Quoi qu’il en soit, selon mon interprétation de l’art. 13, ni le témoin sincère ni le parjure n’ont à s’inquiéter de la possibilité que leur témoignage incriminant donné dans une procédure antérieure soit utilisé contre eux, à quelque fin que ce soit, dans une procédure ultérieure (le parjure ne devrait s’inquiéter que d’une éventuelle poursuite pour parjure ou pour témoignages contradictoires). Par conséquent, le témoin qui veut sincèrement dire la vérité – c’est-à-dire donner un témoignage complet et sincère – n’a pas à s’inquiéter des répercussions de son témoignage, quelles qu’elles soient. Il bénéficiera de la pleine protection offerte par l’art. 13 et le marché visé par cette disposition sera respecté.
[37] L’essence du marché envisagé par l’article 13 de la Charte et l’article 5 de la Loi sur la preuve est qu’une personne qui témoigne peut être contrainte de répondre à des questions incriminantes, mais que l’on ne pourra pas utiliser ses réponses contre elle dans d’autres procédures, sauf dans des poursuites pour parjure ou pour témoignages contradictoires.
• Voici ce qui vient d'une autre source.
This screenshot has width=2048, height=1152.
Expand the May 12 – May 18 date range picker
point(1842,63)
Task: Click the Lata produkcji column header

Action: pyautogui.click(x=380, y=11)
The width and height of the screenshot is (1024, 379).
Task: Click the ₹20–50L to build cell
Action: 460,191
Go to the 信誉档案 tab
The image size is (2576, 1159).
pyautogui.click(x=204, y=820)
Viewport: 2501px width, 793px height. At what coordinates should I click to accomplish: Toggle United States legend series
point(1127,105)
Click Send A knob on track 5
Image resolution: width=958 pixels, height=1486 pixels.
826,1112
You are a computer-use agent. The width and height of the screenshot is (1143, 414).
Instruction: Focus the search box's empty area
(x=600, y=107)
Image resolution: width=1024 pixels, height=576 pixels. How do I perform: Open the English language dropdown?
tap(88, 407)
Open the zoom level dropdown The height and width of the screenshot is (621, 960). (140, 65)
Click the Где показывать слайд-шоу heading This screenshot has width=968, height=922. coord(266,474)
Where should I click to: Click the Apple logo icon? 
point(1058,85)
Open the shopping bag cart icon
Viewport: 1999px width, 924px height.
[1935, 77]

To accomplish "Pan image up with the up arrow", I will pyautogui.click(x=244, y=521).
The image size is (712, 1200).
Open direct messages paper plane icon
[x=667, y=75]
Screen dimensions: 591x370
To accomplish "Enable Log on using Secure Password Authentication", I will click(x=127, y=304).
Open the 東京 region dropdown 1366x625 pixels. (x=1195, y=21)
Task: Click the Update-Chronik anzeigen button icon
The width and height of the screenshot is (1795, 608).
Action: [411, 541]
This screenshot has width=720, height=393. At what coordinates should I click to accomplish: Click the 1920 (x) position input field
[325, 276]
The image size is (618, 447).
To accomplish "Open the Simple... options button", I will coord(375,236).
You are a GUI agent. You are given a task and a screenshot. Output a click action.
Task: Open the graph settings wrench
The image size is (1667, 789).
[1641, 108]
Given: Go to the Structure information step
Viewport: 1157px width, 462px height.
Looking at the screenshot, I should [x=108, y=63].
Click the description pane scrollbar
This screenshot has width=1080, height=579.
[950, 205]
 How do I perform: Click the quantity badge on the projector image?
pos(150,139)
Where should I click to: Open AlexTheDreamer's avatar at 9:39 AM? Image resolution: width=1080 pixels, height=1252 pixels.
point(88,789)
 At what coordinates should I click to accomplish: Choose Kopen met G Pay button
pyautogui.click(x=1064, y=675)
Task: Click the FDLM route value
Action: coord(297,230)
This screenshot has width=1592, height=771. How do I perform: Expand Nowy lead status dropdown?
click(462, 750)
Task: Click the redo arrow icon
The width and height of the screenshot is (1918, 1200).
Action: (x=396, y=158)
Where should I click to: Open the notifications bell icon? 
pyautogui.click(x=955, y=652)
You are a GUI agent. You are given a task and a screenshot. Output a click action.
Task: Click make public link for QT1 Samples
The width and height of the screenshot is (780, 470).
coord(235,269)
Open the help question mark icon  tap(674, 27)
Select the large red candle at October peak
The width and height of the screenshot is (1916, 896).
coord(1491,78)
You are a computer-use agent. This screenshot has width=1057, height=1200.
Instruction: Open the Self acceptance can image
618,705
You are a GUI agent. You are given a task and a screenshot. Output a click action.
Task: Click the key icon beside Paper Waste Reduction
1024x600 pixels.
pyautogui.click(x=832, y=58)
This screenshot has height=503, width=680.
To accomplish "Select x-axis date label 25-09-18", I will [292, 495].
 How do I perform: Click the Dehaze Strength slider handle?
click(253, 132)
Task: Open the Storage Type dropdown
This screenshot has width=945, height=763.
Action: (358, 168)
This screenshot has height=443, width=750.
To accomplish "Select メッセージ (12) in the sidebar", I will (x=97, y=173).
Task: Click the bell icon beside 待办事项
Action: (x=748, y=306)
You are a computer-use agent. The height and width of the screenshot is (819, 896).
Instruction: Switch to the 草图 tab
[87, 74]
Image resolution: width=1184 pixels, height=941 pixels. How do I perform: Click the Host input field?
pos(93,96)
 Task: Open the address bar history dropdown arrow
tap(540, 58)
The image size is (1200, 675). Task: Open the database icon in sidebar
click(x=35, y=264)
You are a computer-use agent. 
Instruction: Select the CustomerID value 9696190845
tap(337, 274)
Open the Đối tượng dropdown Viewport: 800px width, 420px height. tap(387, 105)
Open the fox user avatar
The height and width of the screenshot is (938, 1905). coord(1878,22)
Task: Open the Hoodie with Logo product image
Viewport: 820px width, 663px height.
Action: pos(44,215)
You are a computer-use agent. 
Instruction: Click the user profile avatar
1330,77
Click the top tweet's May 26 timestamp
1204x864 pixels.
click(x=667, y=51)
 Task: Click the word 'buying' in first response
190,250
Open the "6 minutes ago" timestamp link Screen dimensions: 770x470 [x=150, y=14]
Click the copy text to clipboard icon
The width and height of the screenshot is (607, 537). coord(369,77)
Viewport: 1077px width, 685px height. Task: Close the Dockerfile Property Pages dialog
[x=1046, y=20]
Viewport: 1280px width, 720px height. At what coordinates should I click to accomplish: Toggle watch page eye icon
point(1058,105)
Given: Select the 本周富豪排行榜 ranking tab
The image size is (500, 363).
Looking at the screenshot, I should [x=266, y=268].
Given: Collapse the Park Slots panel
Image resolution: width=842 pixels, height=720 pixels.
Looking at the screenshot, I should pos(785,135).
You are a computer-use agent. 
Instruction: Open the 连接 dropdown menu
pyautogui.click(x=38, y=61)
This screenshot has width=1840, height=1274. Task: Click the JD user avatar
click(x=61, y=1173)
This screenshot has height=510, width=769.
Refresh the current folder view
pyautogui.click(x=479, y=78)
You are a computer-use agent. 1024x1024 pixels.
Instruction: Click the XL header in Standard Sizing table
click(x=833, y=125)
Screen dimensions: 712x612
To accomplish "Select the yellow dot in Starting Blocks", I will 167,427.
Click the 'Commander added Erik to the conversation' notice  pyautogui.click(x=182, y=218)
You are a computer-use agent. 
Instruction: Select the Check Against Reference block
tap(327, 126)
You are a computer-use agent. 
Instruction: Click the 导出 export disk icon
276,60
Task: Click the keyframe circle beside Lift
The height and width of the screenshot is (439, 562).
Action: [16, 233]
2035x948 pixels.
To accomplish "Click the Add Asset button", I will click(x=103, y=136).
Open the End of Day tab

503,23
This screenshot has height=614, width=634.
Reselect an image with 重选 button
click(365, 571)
Le marché sous-jacent est que, dès lors qu’une personne dit la vérité, on ne peut pas utiliser ses réponses contre elle dans une autre procédure. Cependant, si cette personne ne dit pas la vérité, elle peut être poursuivie pour parjure ou pour témoignages contradictoires.
[38] Ce marché sous-jacent ne tient pas si le témoignage issu de la procédure initiale n’a pas été fait sous serment et ne peut donc pas donner lieu à une poursuite pour parjure ou pour témoignages contradictoires. Appliquer l’article 13 aux témoignages non solennels permettrait à une personne de fournir des témoignages incompatibles dans deux procédures et d’éviter d’être poursuivie et d’être tenue responsable des contradictions lors de la seconde procédure. Cette approche irait à l’encontre de l’objectif de cet article, qui est d’encourager une personne à dire la vérité lors de la première procédure en limitant l’utilisation de ce témoignage dans une procédure ultérieure à une poursuite pour ne pas avoir dit la vérité. À notre avis, compte tenu de l’objectif de l’article 13, il ne s’agit pas de l’interprétation qu’il convient de donner à cet article. La protection offerte par l’article 13 se limite aux témoignages faits sous serment dans la procédure initiale.